Department: Bioengineering
Faculty Advisor(s): Shyni Varghese

Primary Student
Name: Han Liang Lim
Email: hllim@ucsd.edu
Phone: 858-822-7986
Grad Year: 2016

One of the modern challenges in cancer drug development is to create drugs that target only cancer cells. However, it is also important to ensure that the compounds developed can also physically penetrate the tumor at sufficient concentrations to ensure the complete eradication of cancer cells, as an incomplete removal of the cancer can lead to adaptive drug resistance in the surviving cancer cells. As studies have shown that the primary mode of transport within a tumor is diffusion, it is important to quantify the diffusivity of a tumor, which measures the resistance to drug penetration. To this end, we have combined a bio-fabrication technique developed in our lab and microfluidics technology to create 3D tumors in vitro by encapsulating cancer cell spheroids within a gelatin based biomaterial. By introducing fluorescent compounds that diffuse into the cancer spheroid, we can track the influx of that particular compound using high resolution confocal microscopy. We are then able to use a novel yet simple method to calculate the local diffusivity of the cancer.

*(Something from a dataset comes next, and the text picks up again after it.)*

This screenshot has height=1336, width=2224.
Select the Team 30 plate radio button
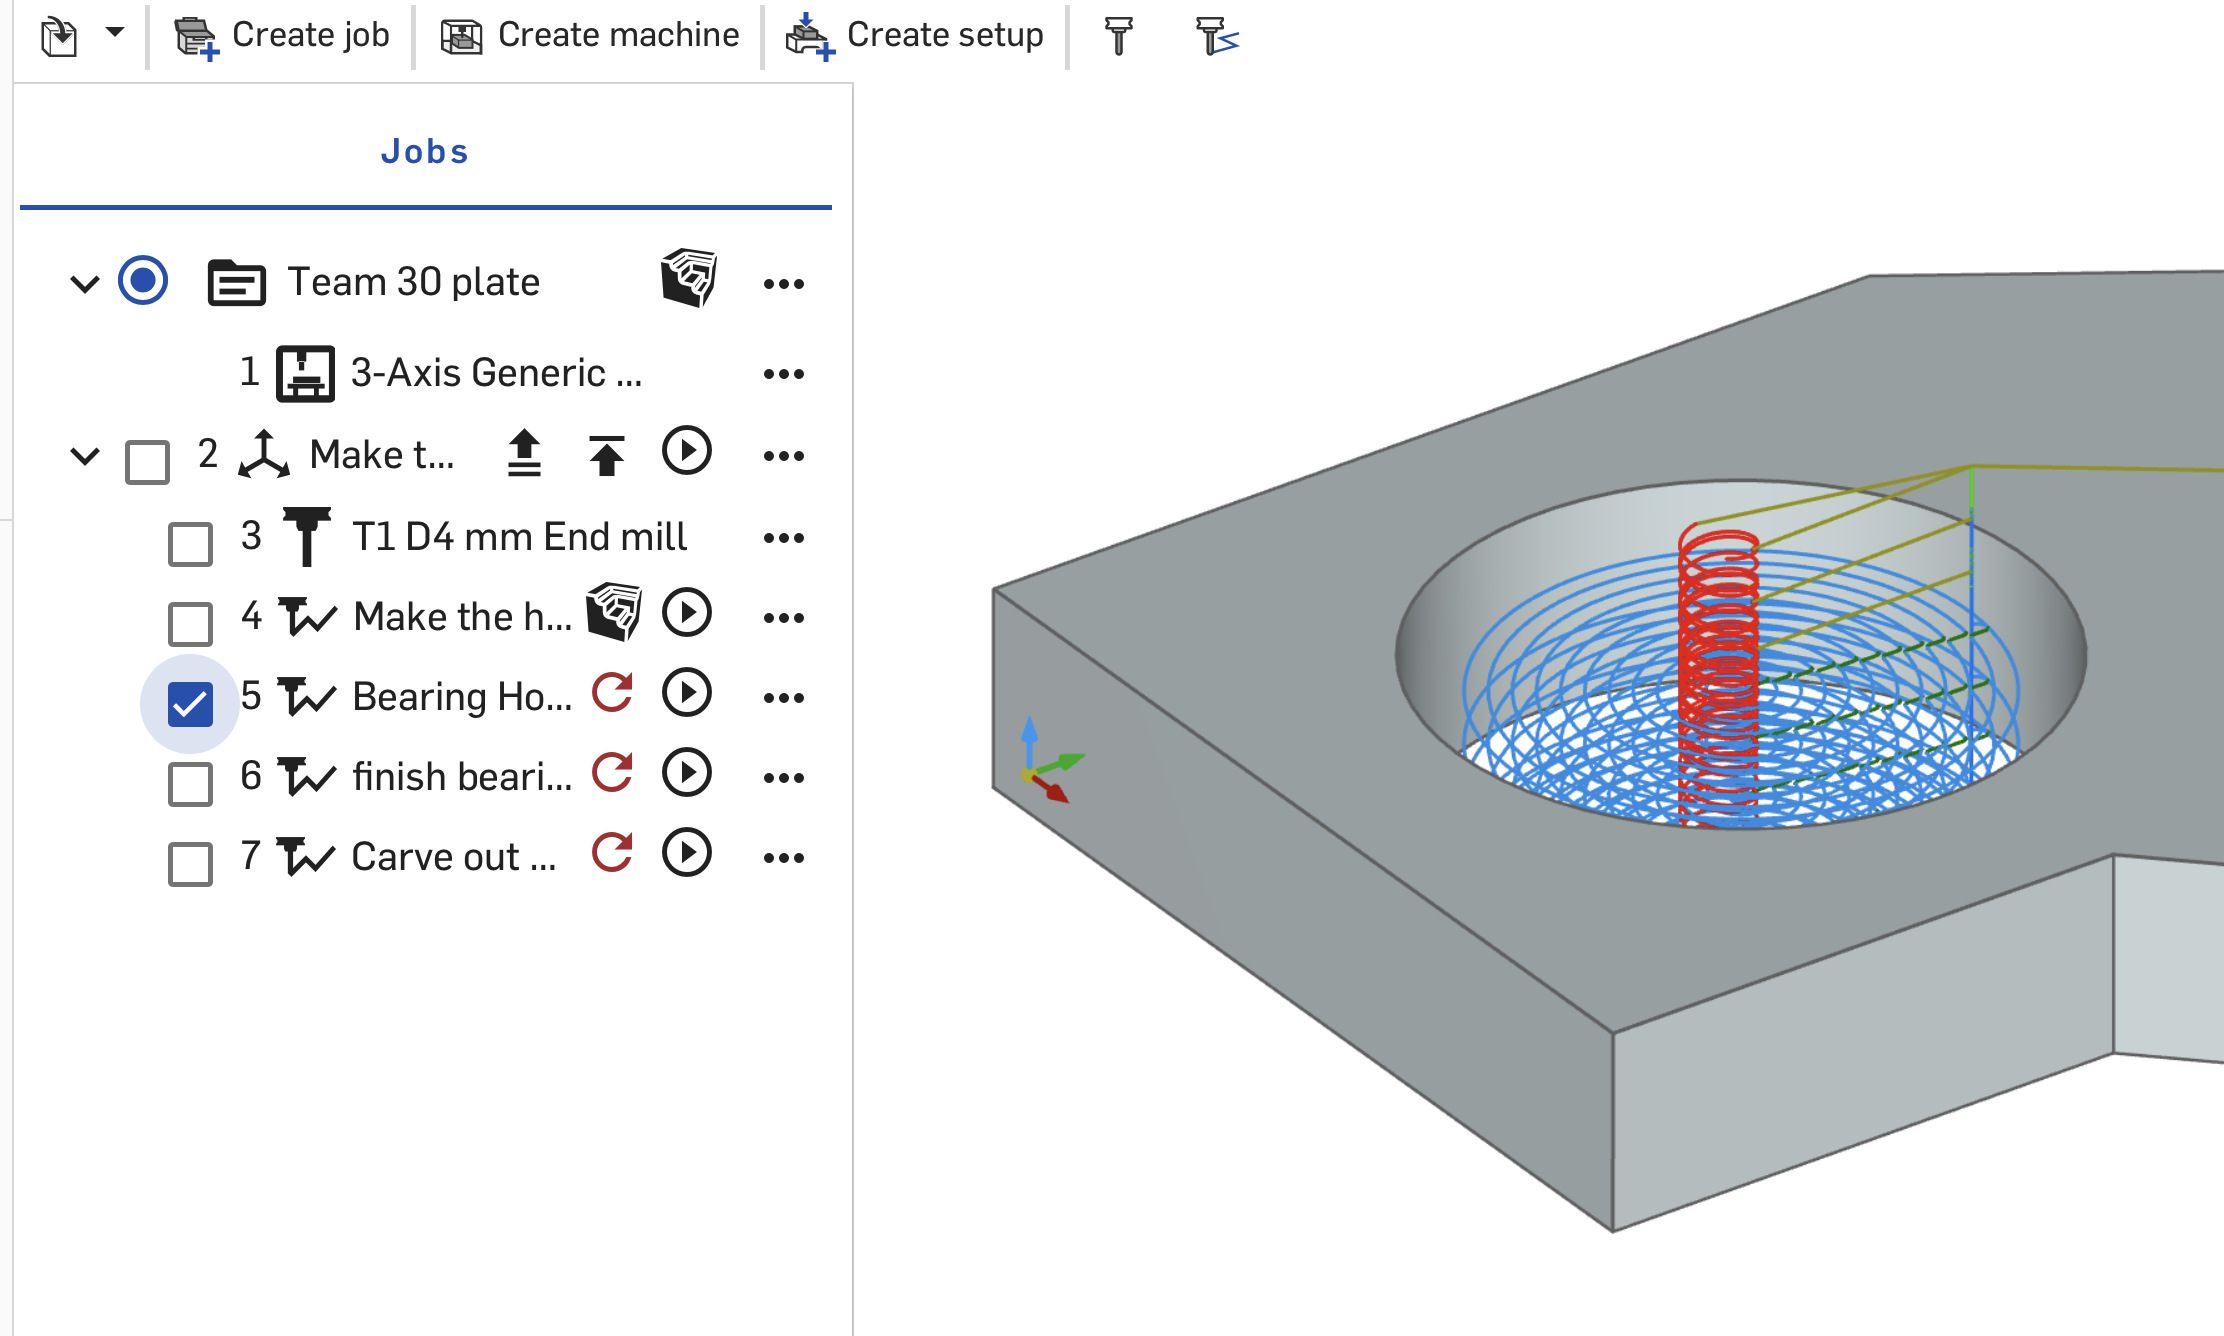pos(143,281)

Using this calculated value, drug developers can then backtrack and calculate the effective concentrations required to achieve the desired effect even deep within a tumor. Furthermore, we use this technique to further probe how the changes in the cancer microenvironment can affect drug penetration and the diffusivity of a cancer spheroid. To cancer cell spheroids encapsulated within biomaterials of different rigidities, we observed a clear difference in drug penetration, which suggests that mechanical changes in the microenvironment can play a big role in determining drug efficacies even in the clinic.